Zhang J, Nei M
Institute of Molecular Evolutionary Genetics, Pennsylvania State University, Mueller Laboratory, University Park 16802, USA.
J Mol Evol. 1997;44 Suppl 1:S139-46. doi: 10.1007/pl00000067.
Information about protein sequences of ancestral organisms is important for identifying critical amino acid substitutions that have caused the functional change of proteins in evolution. Using computer simulation, we studied the accuracy of ancestral amino acids inferred by two currently available methods (maximum-parsimony [MP] and maximum-likelihood [ML] methods) in addition to a distance method, which was newly developed in this paper. All three methods give reliable inference when the divergence of amino acid sequences is low. When the extent of sequence divergence is high, however, the ML and distance methods give more accurate results than the MP method, particularly when the phylogenetic tree includes long branches. The accuracy of inferred ancestral amino acids does not change very much when a few present-day sequences are added or eliminated. When an incorrect model of amino acid substitution is used for the ML and distance methods, the accuracy decreases, but it is still higher than that for the MP method. When the tree topology used is partially incorrect, the accuracy in the correct part of the tree is virtually unaffected. The posterior probability of inferred ancestral amino acids computed by the ML and distance methods is an unbiased estimate of the true probability when a correct substitution model is used but may become an overestimate when a simpler model is used.

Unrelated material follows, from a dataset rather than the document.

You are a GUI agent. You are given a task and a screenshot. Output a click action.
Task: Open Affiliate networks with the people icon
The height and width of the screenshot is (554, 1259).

有关原始生物蛋白质序列的信息对于识别在进化过程中导致蛋白质功能变化的关键氨基酸替换非常重要。我们使用计算机模拟,研究了两种当前可用方法(最大简约法[MP]和最大似然法[ML])以及本文新开发的一种距离法推断出的原始氨基酸的准确性。当氨基酸序列的差异较低时,这三种方法都能给出可靠的推断。然而,当序列差异程度较高时,ML法和距离法比MP法能给出更准确的结果,特别是当系统发育树包含长分支时。当添加或去除一些现代序列时,推断出的原始氨基酸的准确性变化不大。当为ML法和距离法使用不正确的氨基酸替换模型时,准确性会降低,但仍高于MP法。当使用的树拓扑结构部分不正确时,树的正确部分的准确性实际上不受影响。当使用正确的替换模型时,通过ML法和距离法计算出的推断原始氨基酸的后验概率是真实概率的无偏估计,但当使用更简单的模型时,可能会高估。